Two men have pleaded guilty to theft and receiving stolen property charges after an alleged $8 million worth of rare books, plates and maps were taken from a Pi...
Huge Rare Book Theft Arrests

(CNN) — Two men have pleaded guilty to theft and receiving stolen property charges after an alleged $8 million worth of rare books, plates and maps were taken from a Pittsburgh library and sold to a rare book store owner, court documents show.

The theft is among the world’s largest losses to date, according to court documents.

Gregory Priore, a former archivist at the Carnegie Library of Pittsburgh, was originally charged with 10 counts but pleaded down to theft of unlawful taking and receiving stolen property. Both counts are felonies in Pennsylvania.

John Schulman, the owner of Caliban Book shop, originally received 20 charges but pleaded guilty to a forgery charge in addition to theft by deception and receiving stolen property.

In a statement provided to CNN, Schulman’s attorney, Albert Veverka, said his client was “accepting responsibility for his association with books under circumstances whereby he should have known that the books had probably been stolen.”

Attorneys for Priore, as well as the Carnegie Library, did not immediately respond to requests for comment.

The two will be sentenced on April 17 and could face fines, restitution and jail time, Veverka said.

The investigation

Prosecutors alleged the relationship between Priore and Schulman dates back to 1992 and lasted for 25 years, until a Carnegie Library staff member auditing the museum’s Oliver Room, which houses its rare items, noticed some pieces were vandalized or missing altogether.

The subsequent investigation determined that 320 items were missing and that 16 additional items were “diminished,” meaning damaged beyond their original condition or missing a portion of the complete work.

Pall Mall Art Advisors, an independent art appraisal firm that was brought in to aid the investigation, appraised the 336 affected items at $8.1 million in 2017.

PMAA President Anita Heriot declined comment Monday night.

Among the most notable items to have gone missing was a 1787 first-edition signed copy of Thomas Jefferson’s “De la France et des Etats-Unis.” The book was one of 14 items that PMAA found for sale at Caliban Book Shop, Schulman’s store.

Schulman allegedly sold items to several vendors and individuals over the years while housing others in a separate warehouse.

Investigators eventually searched that warehouse and found 42 items, 18 of which were “cannabalized,” or damaged in some way that detracts from their initial value.

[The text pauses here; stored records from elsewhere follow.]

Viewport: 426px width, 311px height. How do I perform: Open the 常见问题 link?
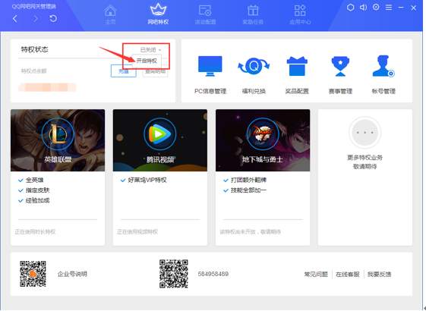coord(316,275)
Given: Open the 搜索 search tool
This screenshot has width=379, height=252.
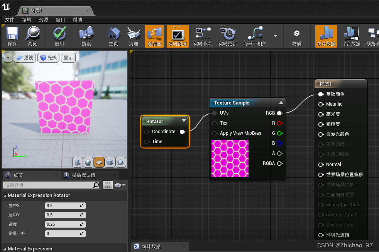Looking at the screenshot, I should point(86,36).
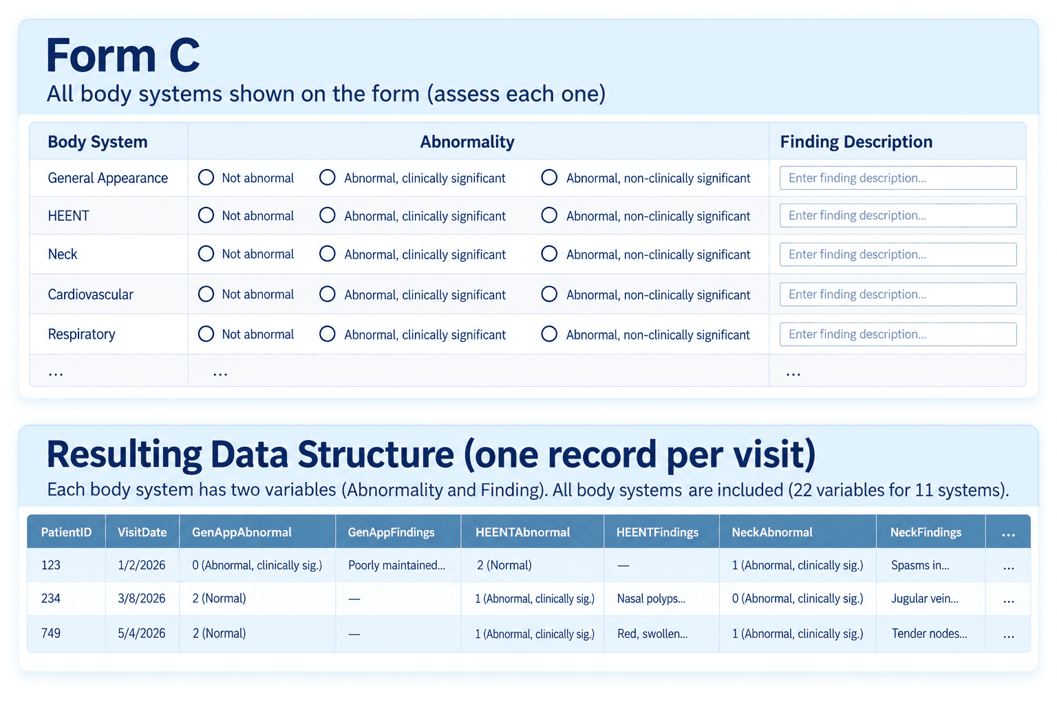Mark Cardiovascular as Not abnormal
1057x704 pixels.
click(x=206, y=294)
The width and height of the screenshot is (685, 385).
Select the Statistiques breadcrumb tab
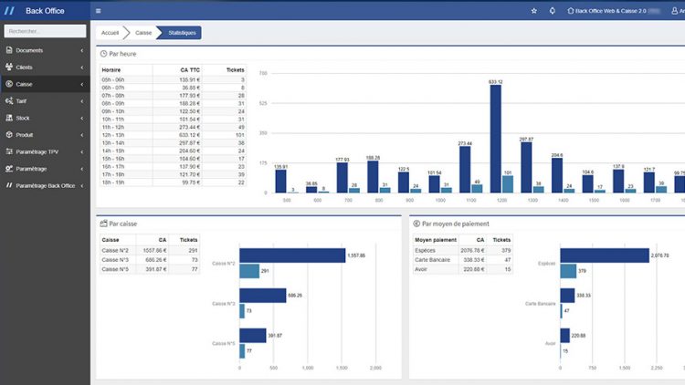181,33
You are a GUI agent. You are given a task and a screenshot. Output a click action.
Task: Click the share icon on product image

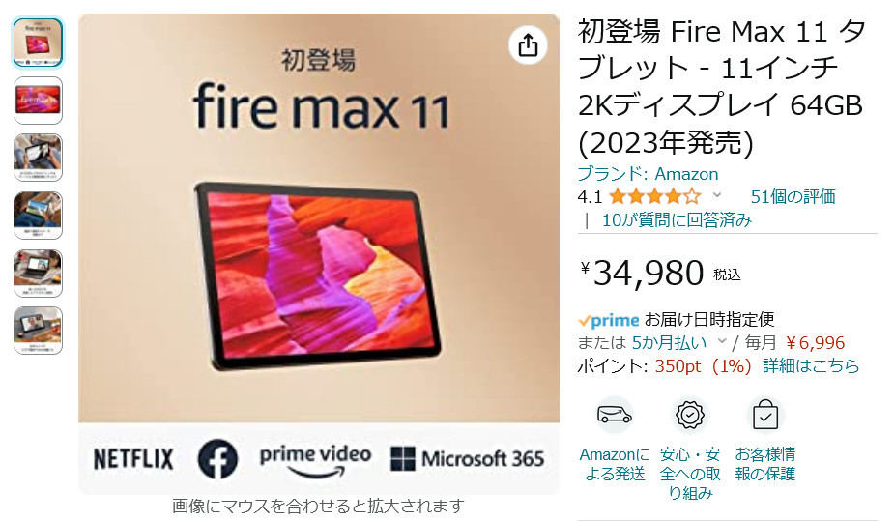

They also found receipts dating back to 2000, with some items selling in the thousands or tens of thousands of dollars.

In addition to the 42 items in the warehouse, 37 items determined to be missing from the Oliver Room were found listed for sale on viaLibri, a website dedicated to the sale of out-of-print or rare copies of books and other publications. PayPal records also found 171 transactions involving 231 missing photographs sold through eBay.

Priore was fired from his archivist job in June 2017 and was arrested along with Schulman in July 2018.

What was recovered

Pennsylvania’s statute of limitations for the charges runs only five years, Veverka said, so the pleaded charges against Schulman and Priore would only date back to approximately 2012.

The defense contests the long-standing relationship and did not accept responsibility for any sort of arrangement as part of the plea agreement. It also disagreed with the valuation of the missing property.

When the charges were filed in 2018, PMAA found that, among the contents recovered, about $1.2 million worth of them were either found as not to be missing or were reobtained. Although the Jefferson book was among the missing items returned, it was not immediately clear whether any more missing material had been found since then.